See also the decision in Lochab Transport Ltd vs Kenya Arab Orient Insurance Ltd [1986] eKLR.
From perusal of the pleadings including annexures herein, I note the action was commenced vide a miscellaneous cause yet the issues in dispute are in the form of special damages which need to be proved vide viva voce evidence. Further, there is no valid contract that was signed between the Applicant and the Respondent which is sought to be enforced and the correspondence from the Respondent’s advocates were marked ‘without prejudice’. Based on the facts before me, while associating myself with the decisions cited above, I find that since there was no valid signed contract between the Applicant and the Respondent, the letters dated 31st January, 2020 and 9th September, 2020 respectively which were marked ‘without prejudice could hence not be relied upon.

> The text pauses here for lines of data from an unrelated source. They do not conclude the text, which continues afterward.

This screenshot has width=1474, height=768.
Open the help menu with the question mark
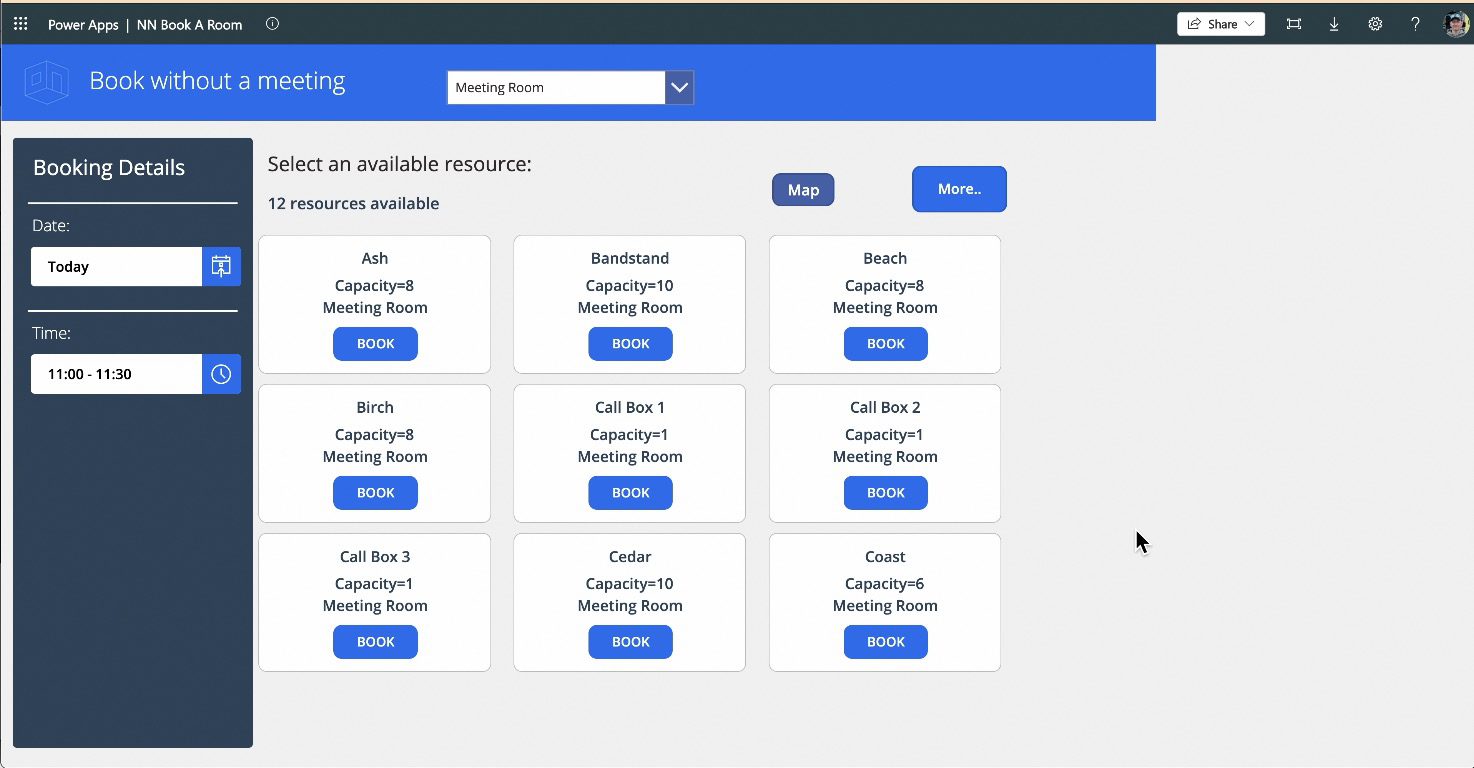pyautogui.click(x=1415, y=23)
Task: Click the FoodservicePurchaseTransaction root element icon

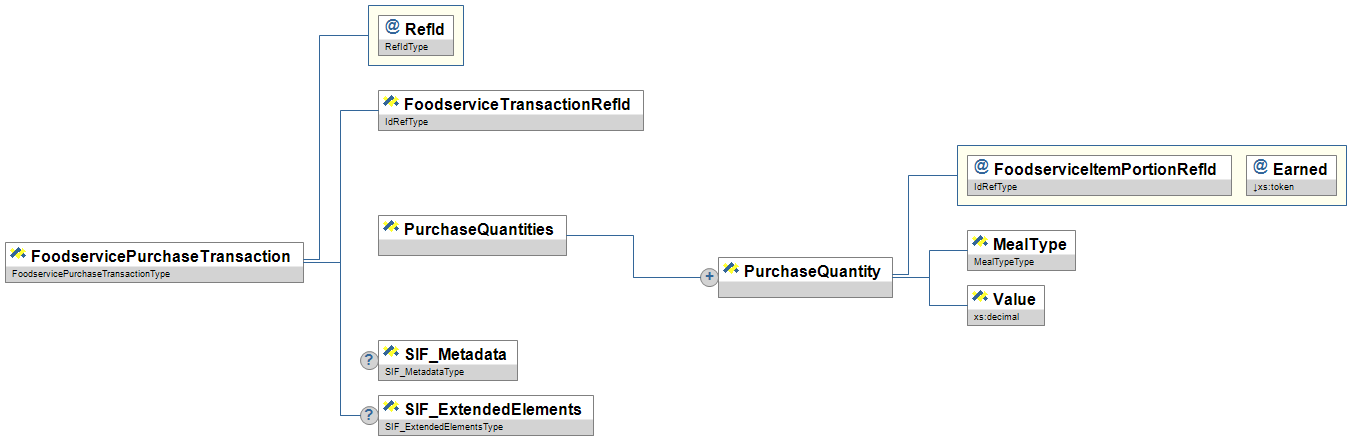Action: pos(18,255)
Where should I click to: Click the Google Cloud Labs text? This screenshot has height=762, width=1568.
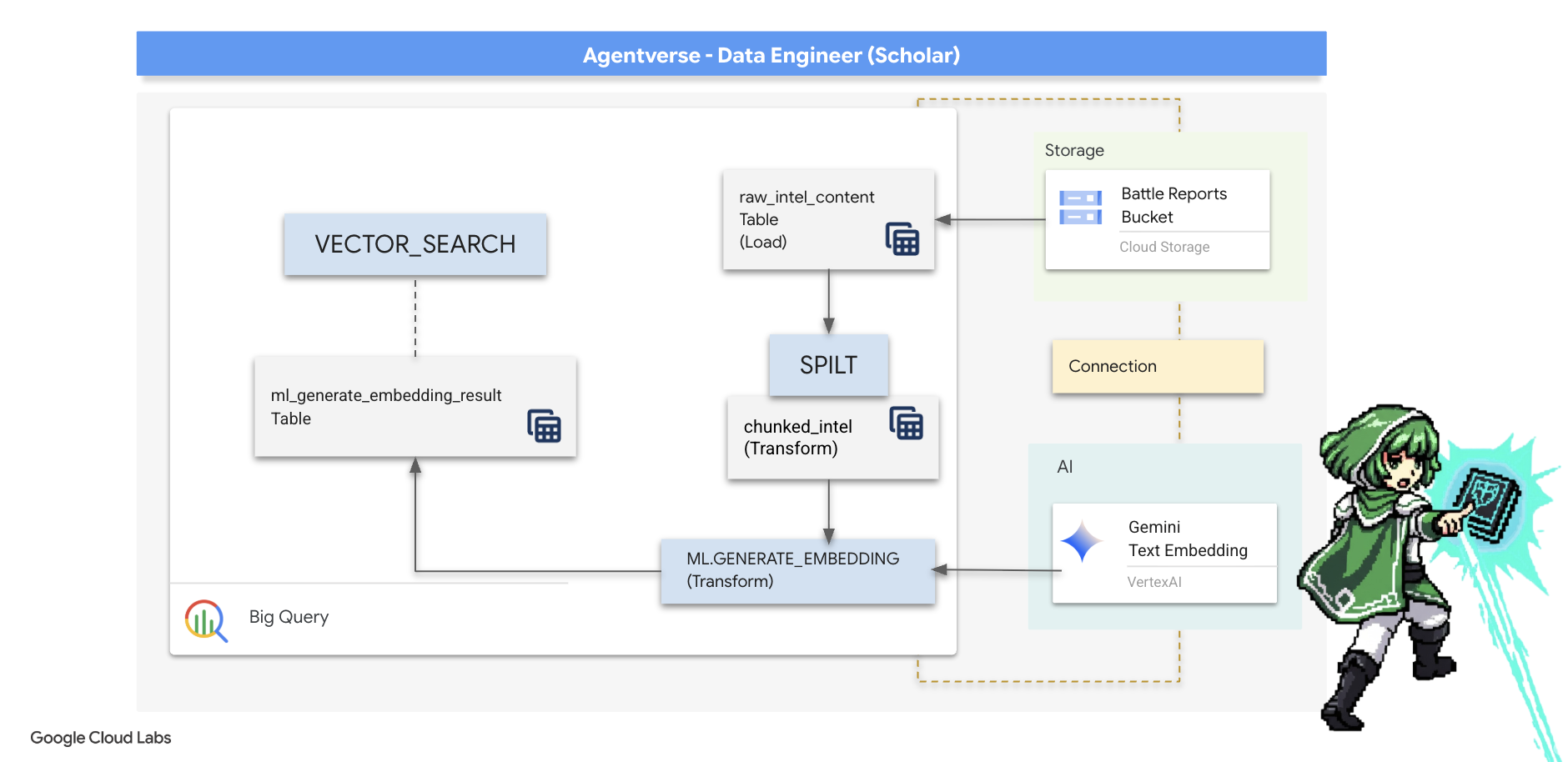[x=101, y=738]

Further, since the issues raised herein are substantive and require viva voce evidence to be adduced before the dispute can be determined on merit, I opine that this suit ought to have been commenced by way of a Plaint and not a miscellaneous cause.
In the circumstance, I find that this miscellaneous cause as it stands is incompetent and will proceed to strike it out and direct the Applicant to file a substantive suit.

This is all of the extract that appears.